(Click-target data)
══════════

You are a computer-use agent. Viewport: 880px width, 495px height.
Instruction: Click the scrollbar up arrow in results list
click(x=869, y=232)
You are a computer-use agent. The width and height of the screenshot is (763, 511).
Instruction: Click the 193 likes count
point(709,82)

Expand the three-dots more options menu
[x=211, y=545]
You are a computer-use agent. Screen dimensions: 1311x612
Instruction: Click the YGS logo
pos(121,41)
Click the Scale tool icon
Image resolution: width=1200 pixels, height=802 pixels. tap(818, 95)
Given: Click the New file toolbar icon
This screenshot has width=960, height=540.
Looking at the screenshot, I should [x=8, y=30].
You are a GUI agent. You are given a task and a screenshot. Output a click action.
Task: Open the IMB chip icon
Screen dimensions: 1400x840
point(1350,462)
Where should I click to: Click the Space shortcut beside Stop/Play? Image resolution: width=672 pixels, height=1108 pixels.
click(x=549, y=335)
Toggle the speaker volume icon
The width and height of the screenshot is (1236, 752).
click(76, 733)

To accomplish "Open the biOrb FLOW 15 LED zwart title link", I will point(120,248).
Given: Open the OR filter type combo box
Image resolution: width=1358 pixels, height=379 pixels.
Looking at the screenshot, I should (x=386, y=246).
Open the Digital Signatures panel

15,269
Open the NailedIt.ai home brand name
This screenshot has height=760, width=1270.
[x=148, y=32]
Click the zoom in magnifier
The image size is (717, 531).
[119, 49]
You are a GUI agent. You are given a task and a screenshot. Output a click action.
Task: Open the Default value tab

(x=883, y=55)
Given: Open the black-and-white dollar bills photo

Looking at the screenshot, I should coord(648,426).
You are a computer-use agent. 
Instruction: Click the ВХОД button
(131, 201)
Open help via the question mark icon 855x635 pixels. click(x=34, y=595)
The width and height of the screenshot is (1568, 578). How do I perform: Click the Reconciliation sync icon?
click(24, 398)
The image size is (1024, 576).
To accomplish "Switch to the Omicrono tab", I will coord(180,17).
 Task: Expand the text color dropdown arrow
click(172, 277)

══════════

EXERCISE » Copy every line of the entries above word for word.

ANSWER TO THIS EXERCISE »
You are a computer-use agent. Viewport: 880px width, 495px height.
Instruction: Click the scrollbar up arrow in results list
click(x=869, y=232)
You are a computer-use agent. The width and height of the screenshot is (763, 511).
Instruction: Click the 193 likes count
point(709,82)

Expand the three-dots more options menu
[x=211, y=545]
You are a computer-use agent. Screen dimensions: 1311x612
Instruction: Click the YGS logo
pos(121,41)
Click the Scale tool icon
Image resolution: width=1200 pixels, height=802 pixels. tap(818, 95)
Given: Click the New file toolbar icon
This screenshot has width=960, height=540.
Looking at the screenshot, I should [x=8, y=30].
You are a GUI agent. You are given a task and a screenshot. Output a click action.
Task: Open the IMB chip icon
Screen dimensions: 1400x840
point(1350,462)
Where should I click to: Click the Space shortcut beside Stop/Play? Image resolution: width=672 pixels, height=1108 pixels.
click(x=549, y=335)
Toggle the speaker volume icon
The width and height of the screenshot is (1236, 752).
click(76, 733)

To accomplish "Open the biOrb FLOW 15 LED zwart title link", I will point(120,248).
Given: Open the OR filter type combo box
Image resolution: width=1358 pixels, height=379 pixels.
Looking at the screenshot, I should (x=386, y=246).
Open the Digital Signatures panel

15,269
Open the NailedIt.ai home brand name
This screenshot has height=760, width=1270.
[x=148, y=32]
Click the zoom in magnifier
The image size is (717, 531).
[119, 49]
You are a GUI agent. You are given a task and a screenshot. Output a click action.
Task: Open the Default value tab

(x=883, y=55)
Given: Open the black-and-white dollar bills photo

Looking at the screenshot, I should coord(648,426).
You are a computer-use agent. 
Instruction: Click the ВХОД button
(131, 201)
Open help via the question mark icon 855x635 pixels. click(x=34, y=595)
The width and height of the screenshot is (1568, 578). How do I perform: Click the Reconciliation sync icon?
click(24, 398)
The image size is (1024, 576).
To accomplish "Switch to the Omicrono tab", I will coord(180,17).
 Task: Expand the text color dropdown arrow
click(172, 277)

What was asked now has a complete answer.